Your answer must consist of every line from the data below that includes the word "Расшарить".

LISTED ENTRIES below:

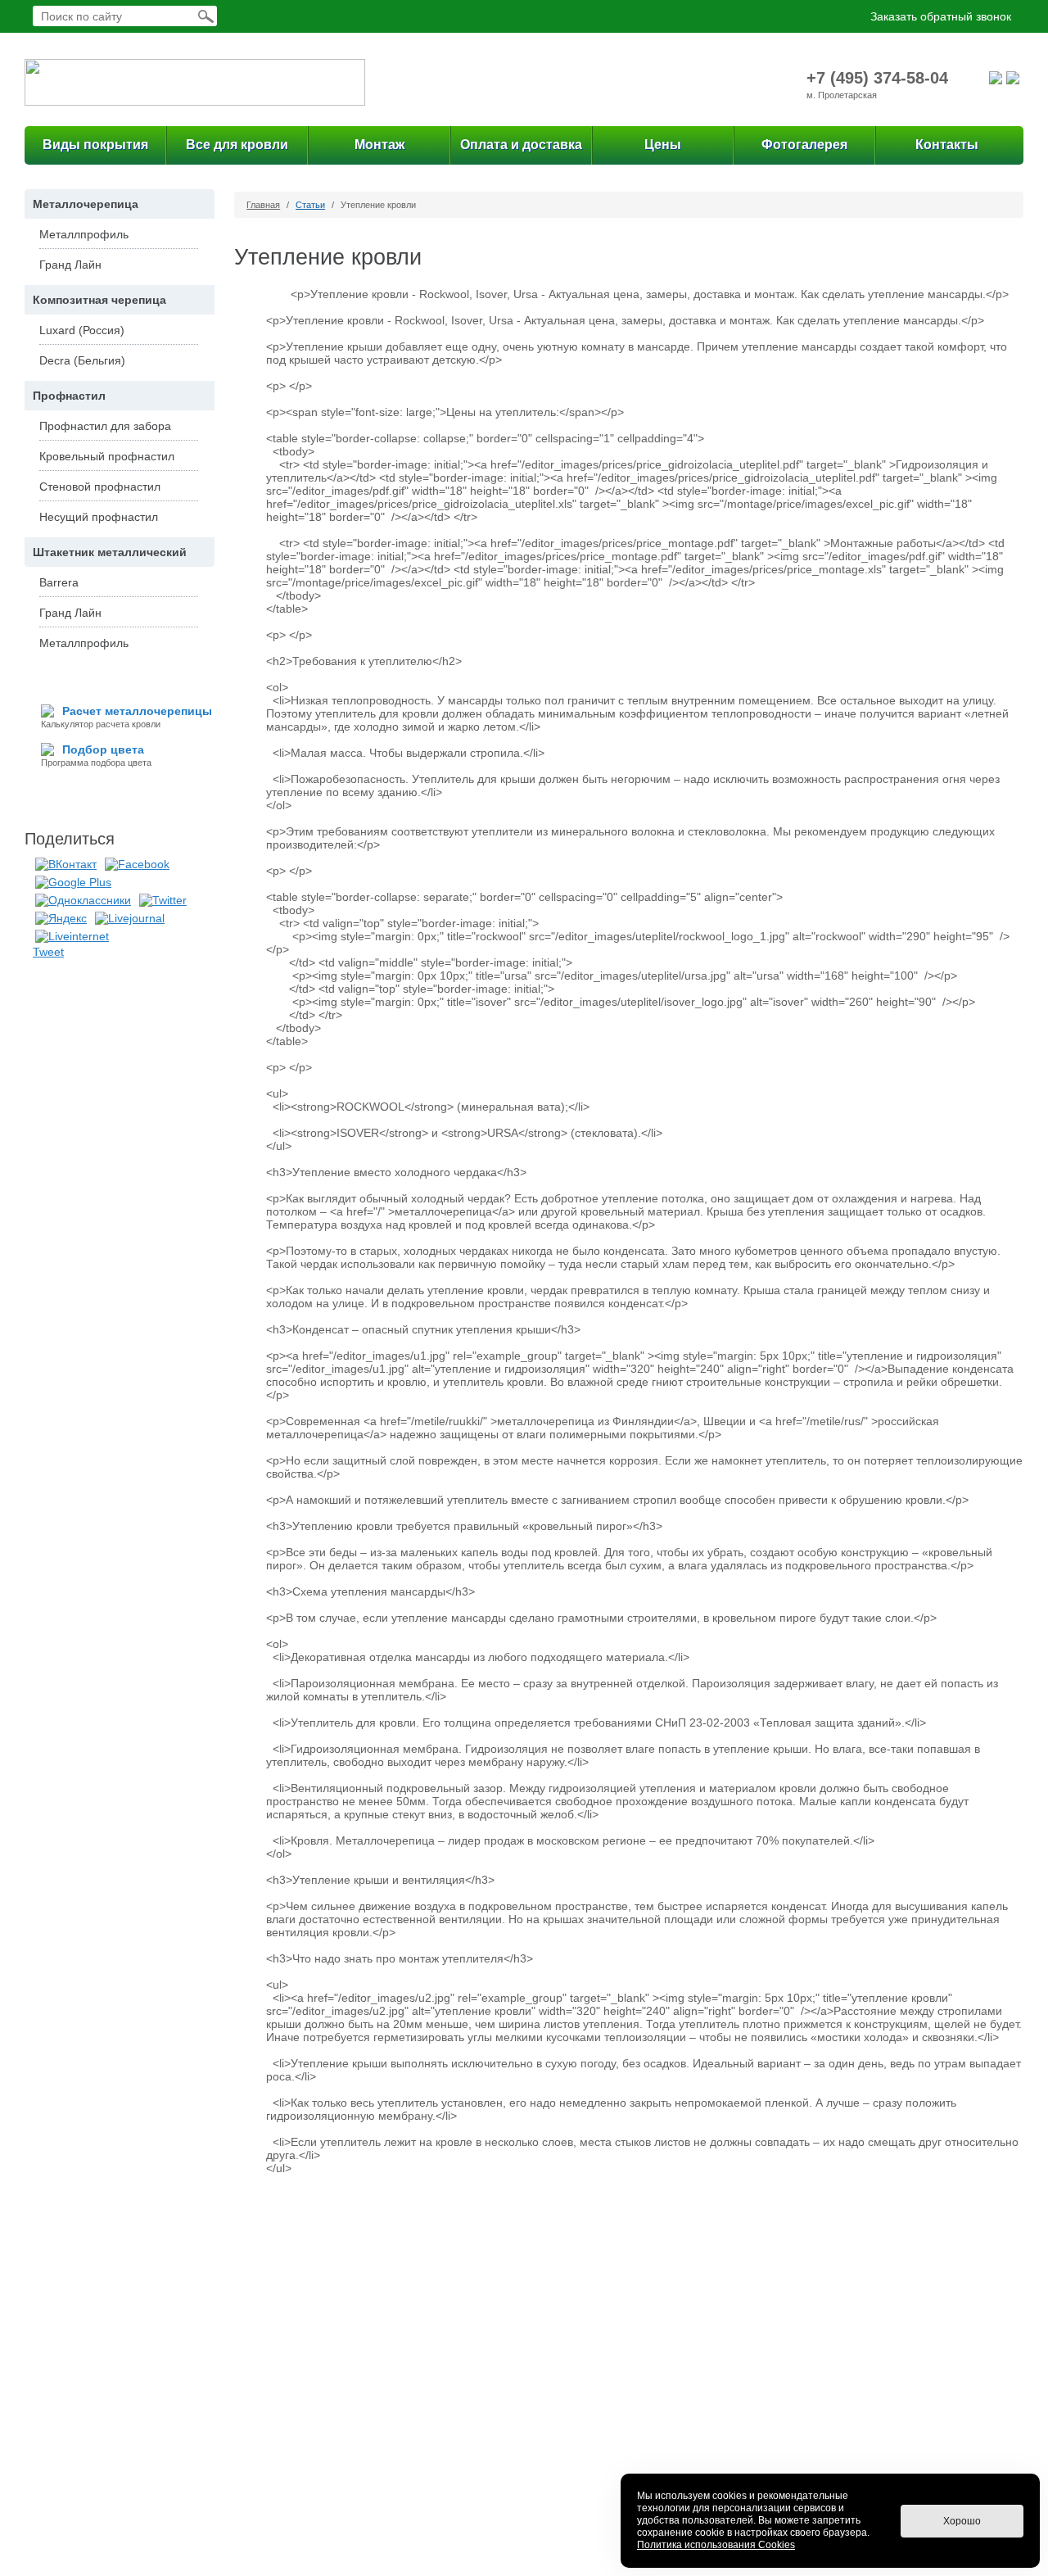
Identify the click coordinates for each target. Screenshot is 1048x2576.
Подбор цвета (103, 749)
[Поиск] (205, 16)
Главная (263, 205)
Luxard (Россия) (81, 330)
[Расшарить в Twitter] (163, 899)
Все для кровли (237, 145)
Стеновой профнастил (99, 486)
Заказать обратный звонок (940, 16)
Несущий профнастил (98, 516)
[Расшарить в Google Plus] (73, 881)
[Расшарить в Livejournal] (130, 917)
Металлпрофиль (84, 234)
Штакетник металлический (110, 552)
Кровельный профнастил (106, 456)
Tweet (48, 951)
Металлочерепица (85, 204)
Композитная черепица (99, 299)
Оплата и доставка (521, 145)
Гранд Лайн (70, 264)
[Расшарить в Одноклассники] (83, 899)
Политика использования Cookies (716, 2545)
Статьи (310, 205)
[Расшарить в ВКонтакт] (66, 863)
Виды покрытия (95, 145)
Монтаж (379, 145)
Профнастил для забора (105, 425)
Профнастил (69, 395)
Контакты (946, 145)
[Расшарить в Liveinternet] (72, 935)
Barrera (59, 582)
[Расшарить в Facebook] (137, 863)
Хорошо (962, 2521)
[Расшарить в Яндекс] (61, 917)
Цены (662, 145)
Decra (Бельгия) (82, 360)
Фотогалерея (804, 145)
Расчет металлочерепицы (137, 711)
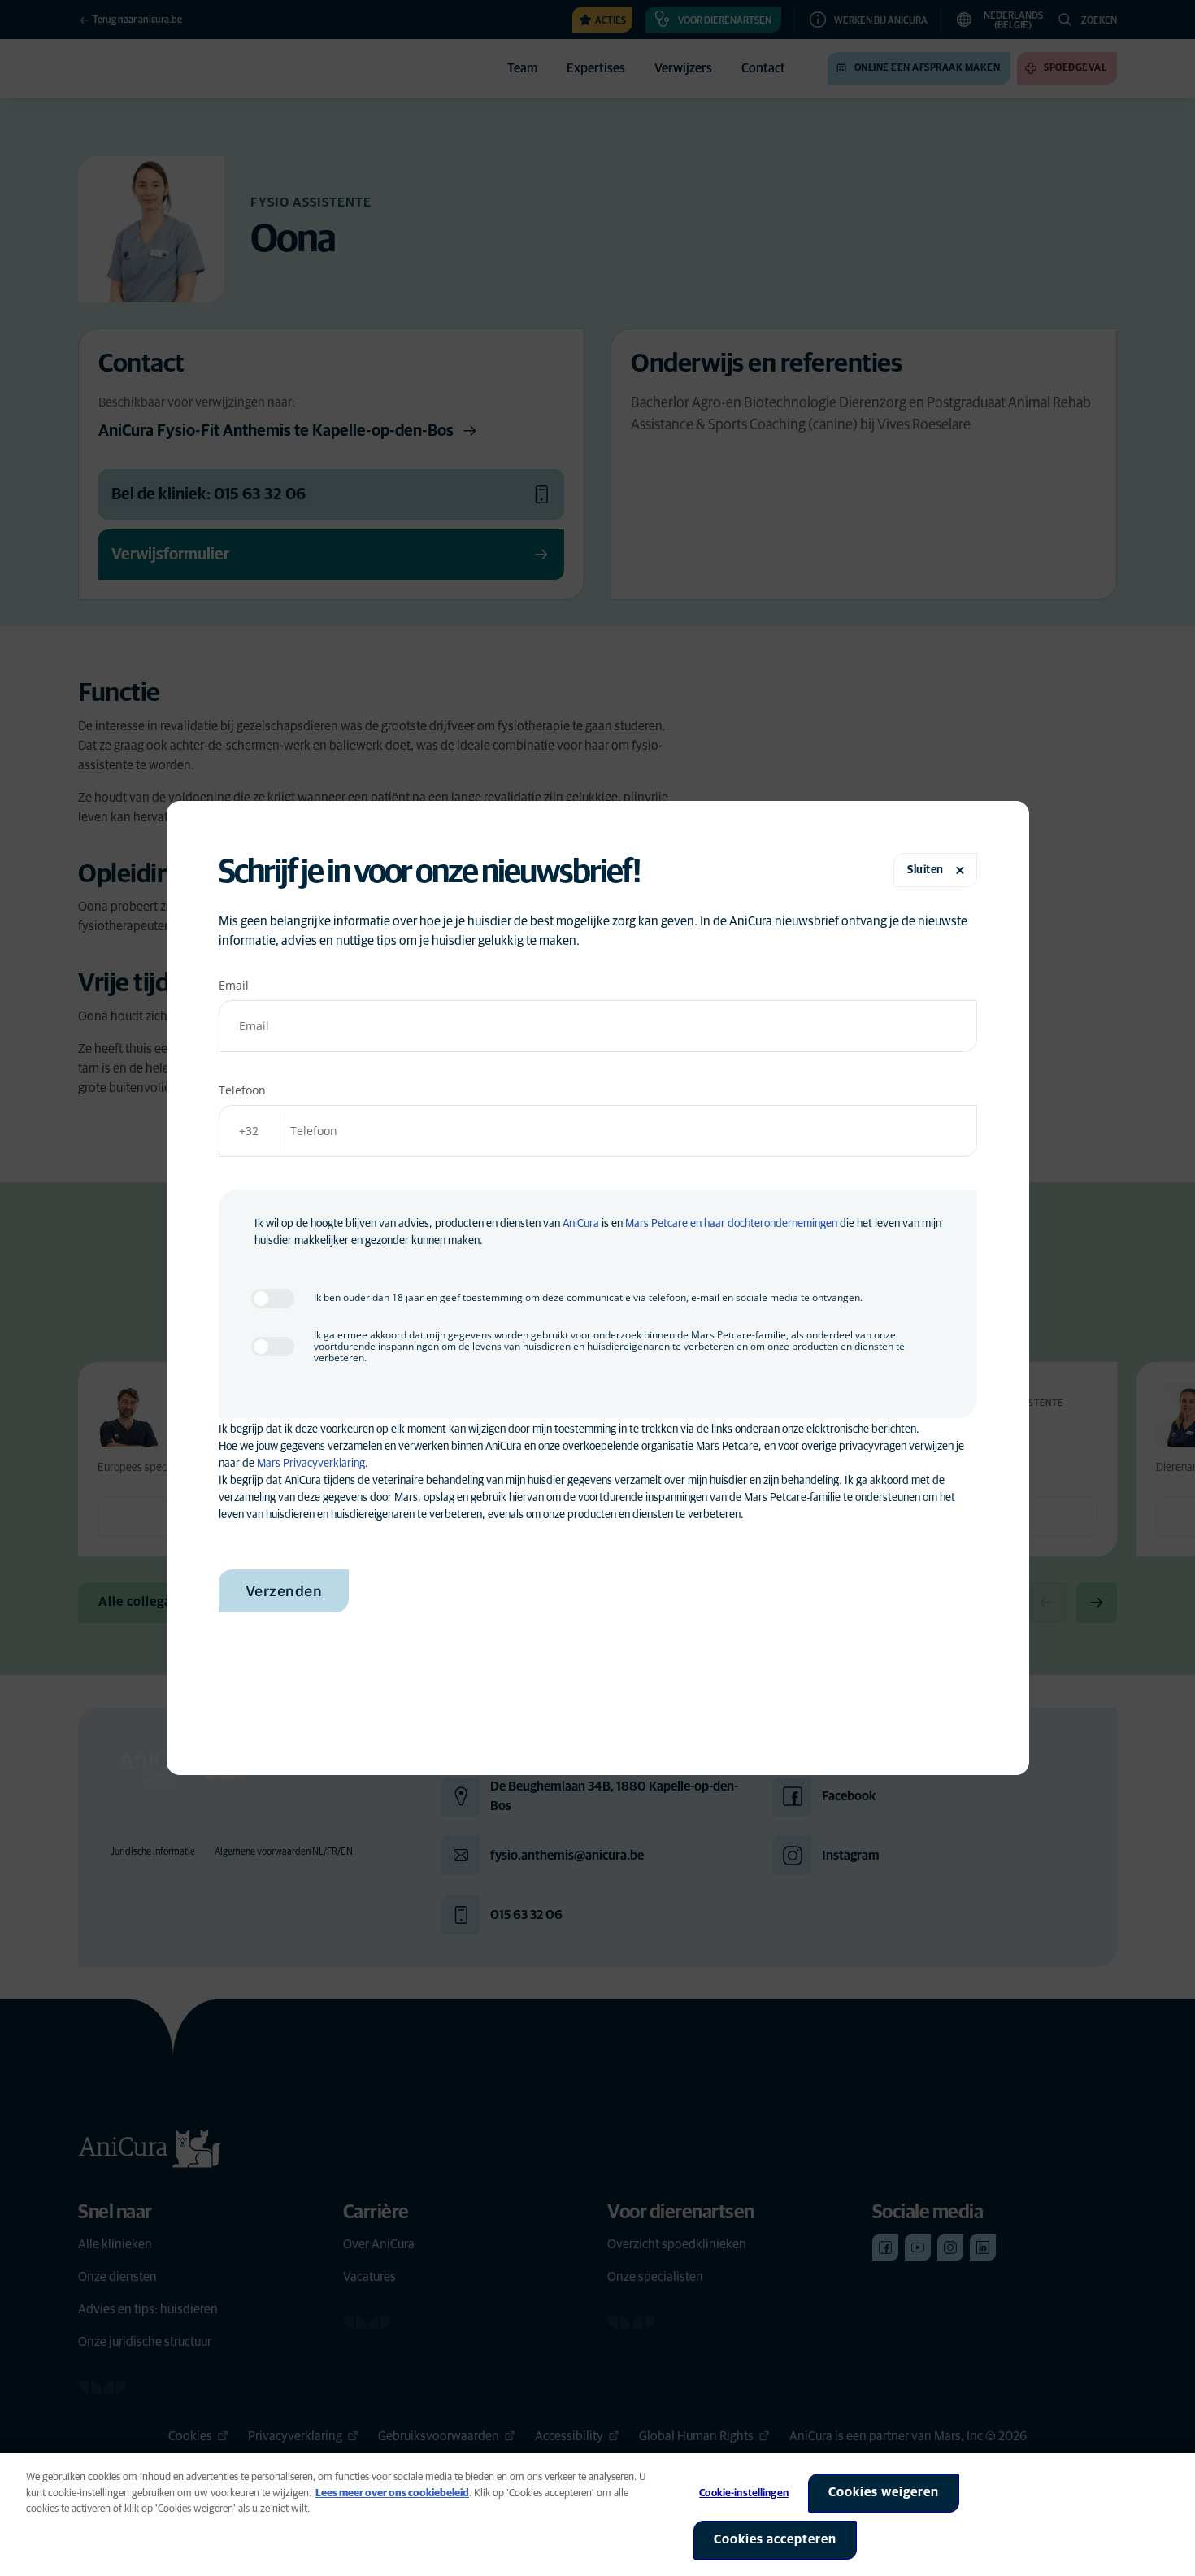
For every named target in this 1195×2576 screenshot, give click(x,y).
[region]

End of LISTED ENTRIES.

> [ANSWER FOR THE TASK]
[Расшарить в Twitter] (163, 899)
[Расшарить в Google Plus] (73, 881)
[Расшарить в Livejournal] (130, 917)
[Расшарить в Одноклассники] (83, 899)
[Расшарить в ВКонтакт] (66, 863)
[Расшарить в Liveinternet] (72, 935)
[Расшарить в Facebook] (137, 863)
[Расшарить в Яндекс] (61, 917)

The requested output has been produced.